Another 270 Senegalese in the prison in northwest Libya started the trip home March 5, taking buses to the Tunisian border, according to the IOM. They may arrive in Senegal next week. More than 130,000 people, mostly from Eritrea and Syria, made the journey across the Mediterranean to Italy last year, according to the Italian government and IOM. About 4 percent were from Senegal.
About 500 Senegalese attempted to cross in to Italy by sea last month, according to the IOM. Only Somalia, Eritrea and Gambia had more citizens attempt the journey.
“The conditions they were living in were very bad,” said Jo-Lind Roberts, the IOM’s director in Senegal, after meeting with repatriated migrants. “Compared to migrants I’ve spoken with six or eight months ago, there’s possibly more fear” about the journey now, she said.
Immigrants use Libya as a transit point because of its proximity to Europe and its porous borders. About 300 have died this year trying to cross the Mediterranean, according to the IOM. Last year, 3,000 died in the crossing.
Jamal Zubita, head of Libya’s foreign media office and a leader in Misrata, didn’t answer calls to his mobile phones. Saleh Abu Dabus, an official at the immigration center in Misrata, said by phone that about 800 immigrants are being held in Misrata for being illegally in the country. At least 200 were sent back to Senegal through Tunisia last week, he said.
Fighting between militias in the west in the Libyan capital of Tripoli and in the east in Benghazi has left much of the country of about 7 million people in disarray and without control over government services such as policing and immigration. This has compounded the danger for migrants, Salah al-Din, a spokesman for the Red Cross, said.

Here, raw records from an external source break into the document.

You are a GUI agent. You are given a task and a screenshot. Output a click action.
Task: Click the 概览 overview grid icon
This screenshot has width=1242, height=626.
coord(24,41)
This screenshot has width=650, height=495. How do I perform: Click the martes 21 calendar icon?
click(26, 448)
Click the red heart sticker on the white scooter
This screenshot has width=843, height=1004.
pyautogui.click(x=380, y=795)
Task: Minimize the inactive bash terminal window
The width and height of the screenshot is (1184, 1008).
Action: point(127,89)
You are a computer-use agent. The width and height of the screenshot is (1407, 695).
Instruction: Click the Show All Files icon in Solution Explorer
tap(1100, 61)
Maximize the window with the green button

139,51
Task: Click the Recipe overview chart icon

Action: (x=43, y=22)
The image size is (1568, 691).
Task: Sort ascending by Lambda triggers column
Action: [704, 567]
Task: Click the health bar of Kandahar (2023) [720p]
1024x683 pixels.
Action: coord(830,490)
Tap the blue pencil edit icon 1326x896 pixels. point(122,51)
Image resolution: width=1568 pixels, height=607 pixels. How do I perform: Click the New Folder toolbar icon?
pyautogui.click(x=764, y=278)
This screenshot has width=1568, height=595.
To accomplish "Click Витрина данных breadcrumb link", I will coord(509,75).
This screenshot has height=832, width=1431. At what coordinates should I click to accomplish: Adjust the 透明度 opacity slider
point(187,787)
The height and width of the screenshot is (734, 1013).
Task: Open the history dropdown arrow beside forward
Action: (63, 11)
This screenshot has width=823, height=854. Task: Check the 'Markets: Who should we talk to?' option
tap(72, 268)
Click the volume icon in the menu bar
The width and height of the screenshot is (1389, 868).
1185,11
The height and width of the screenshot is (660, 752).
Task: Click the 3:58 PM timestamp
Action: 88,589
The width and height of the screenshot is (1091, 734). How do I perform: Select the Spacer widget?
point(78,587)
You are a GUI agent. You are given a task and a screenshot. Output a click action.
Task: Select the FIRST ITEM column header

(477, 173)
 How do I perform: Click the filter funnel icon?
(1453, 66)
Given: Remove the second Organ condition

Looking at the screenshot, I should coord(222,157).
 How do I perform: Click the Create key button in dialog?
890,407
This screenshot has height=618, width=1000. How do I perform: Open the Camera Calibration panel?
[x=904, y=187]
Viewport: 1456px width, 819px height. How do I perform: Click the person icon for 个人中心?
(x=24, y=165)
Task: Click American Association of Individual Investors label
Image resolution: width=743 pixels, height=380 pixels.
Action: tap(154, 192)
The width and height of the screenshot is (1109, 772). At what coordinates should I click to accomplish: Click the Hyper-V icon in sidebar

Egypt warned immigrants this week not to head to Libya for work or as a transit point because of the “proliferation of armed terrorist groups and the imminent dangers,” the Foreign Ministry said in an e-mailed statement. The Islamic State released a video last month where it showed the purported beheading of 21 Coptic Christian workers from Egypt in Libya.
While the economy in Senegal expanded 3.5 percent last year, unemployment is 26 percent, according to the government. More than 100,000 Senegalese have left the nation of 14 million people in the past five years because of a lack of jobs, Sory Kaba, who manages Senegal’s foreign ministry’s program for citizens abroad, said in an interview.
Senegal has a gross domestic product of about $1,000 per capita, below the $4,808 per capita figure in Bulgaria, the lowest of the 28 European Union members, according to data compiled by Bloomberg.
Norway and the European Union are financing the return of the Senegalese immigrants, which is being coordinated by the governments of Libya, Tunisia and Senegal. The IOM is working to repatriate migrants from Burkina Faso, Gambia, Mali, Togo and Sudan from Libya.
At Dakar’s airport, the 130 men clutched white plastic bags with food, toiletries and an envelope of cash from the Senegalese government. Kaba, who made the first calls for help from the Libyan jail, told others not to make the same mistake.
“I would advise them not to go,” he said as he waited to have his papers stamped. “In Libya, there is a lot of aggression.”